**EXTRACTED TEXT**:
▶
As to the question of injunction, it is my opinion that the facts of this case do not come within the requirements necessary for issuing an injunction, either under the decisions of this Court, or the decisions of the United States Supreme Court. According to my view, the principle stated in the case of Cline v. Fink Dairy Co.,
Dissenting Opinion
I concur in so much of the opinion of Mr. Justice Blease as holds: *374
(1) That "one who plays golf, as an `exercise, sport or pastime,' on Sunday," cannot be convicted, as for a misdemeanor, under Section 715 of the Criminal Code, for the reasons so clearly expressed by him; that such conduct is not inhibited by the Statute:
(2) That consequently "it may not seem necessary to expressly pass upon the constitutionality of Section 715."
I dissent from so much of it as holds: "But it is manifest to us that all the authorities, which have heretofore sustained the constitutional validity of Section 713, require also a declaration on the part of this Court in favor of the constitutionality, both State and Federal, of Section 715" — and from so much of it as dissolves the injunction decree signed by his Honor, Judge Rice.
I do not mean to disagree with the conclusion as to the constitutionality of either Section 713 or 715; but, as that issue is not, as stated, necessary to be decided, I prefer to reserve my opinion for the occasion when it does become necessary. It seems very clear that, if the conduct complained of is not within the inhibition of the Statute as held in the opinion, and with which conclusion I agree, it becomes a work of supererogation to discuss the question of the constitutionality of the Statute.
The principal point of difference between the learned justice and myself is the dissolution of the injunction. I deem it manifest that the action was brought to determine the very issue which has been determined in the opinion, that playing golf on Sunday is not a crime under Section 715. The injunction is a harmless appendage to that determination, for any officer hereafter will respect the determination as greatly without the injunction as with it.
I think, however, that the decree of his Honor, Judge Rice, as to the right of the plaintiffs to an injunction under the circumstances, is entirely convincing. There is no question but that large property rights are involved in the controversy; *375 the fine distinction is drawn between an objection to a criminal Statute upon the ground of its unconstitutionality, and an objection upon the ground that it has no application to the facts admitted. I think that the authorities hold that an injunction may issue against a prosecution under a Statute which has no application to the conduct of the defendant, as well as under a Statute which is unconstitutional; the invasion of the rights and liberty of the defendant is as obnoxious in the one case as well as in the other.
There is no question as to the correctness of the rule laid down in the case of Cain v. Daly,
"Ordinarily a Court of equity has no jurisdiction to restrain criminal proceedings unless such proceedings are instituted by a party to the suit in equity to try the same right in issue before the Court of equity. * * * But, when the Ordinance or Statute under which the prosecutions are had, is clearly void and irreparable injury to property rights may result for its enforcement, equity may interfere * * * (citing cases)."
◀
**GIVEN PROBLEM 1**:
In the records, rewrite the lines from the one containing "Where should I click to: Tap" through the end of the records, both ends included, with "Image resolution" replaced by "Screenshot size" and nothing else changed. Omit the pictures.

Target position records:
▶
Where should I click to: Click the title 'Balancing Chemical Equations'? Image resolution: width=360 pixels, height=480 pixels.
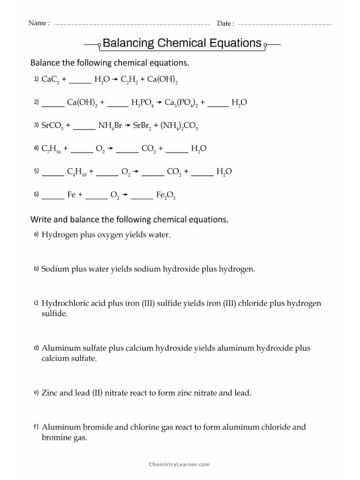pyautogui.click(x=181, y=44)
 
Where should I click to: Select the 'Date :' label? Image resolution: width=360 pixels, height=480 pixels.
pyautogui.click(x=225, y=23)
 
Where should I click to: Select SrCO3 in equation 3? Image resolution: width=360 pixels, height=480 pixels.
pyautogui.click(x=52, y=126)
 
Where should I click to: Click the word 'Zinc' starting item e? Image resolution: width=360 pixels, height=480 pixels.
pyautogui.click(x=50, y=393)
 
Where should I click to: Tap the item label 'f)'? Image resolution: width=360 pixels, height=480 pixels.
pyautogui.click(x=36, y=427)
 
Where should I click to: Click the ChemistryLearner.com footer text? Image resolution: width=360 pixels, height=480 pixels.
pyautogui.click(x=179, y=464)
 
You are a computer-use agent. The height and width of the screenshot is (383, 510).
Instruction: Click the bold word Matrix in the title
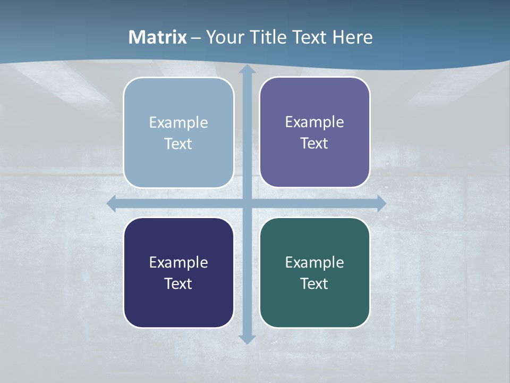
◀
**GIVEN PROBLEM 2**:
Answer these questions about the dissenting opinion:
(a) Under which section of the Criminal Code does the opinion hold that playing golf on Sunday is not a crime?
(b) Which judge signed the injunction decree?
(c) In which case is the rule described as unquestionably correct?

**CORRECT ANSWER 1**:
Where should I click to: Tap the item label 'f)'? Screenshot size: width=360 pixels, height=480 pixels.
pyautogui.click(x=36, y=427)
 
Where should I click to: Click the ChemistryLearner.com footer text? Screenshot size: width=360 pixels, height=480 pixels.
pyautogui.click(x=179, y=464)
 
You are a computer-use agent. The height and width of the screenshot is (383, 510).
Instruction: Click the bold word Matrix in the title

**CORRECT ANSWER 2**:
(a) Section 715
(b) Judge Rice
(c) Cain v. Daly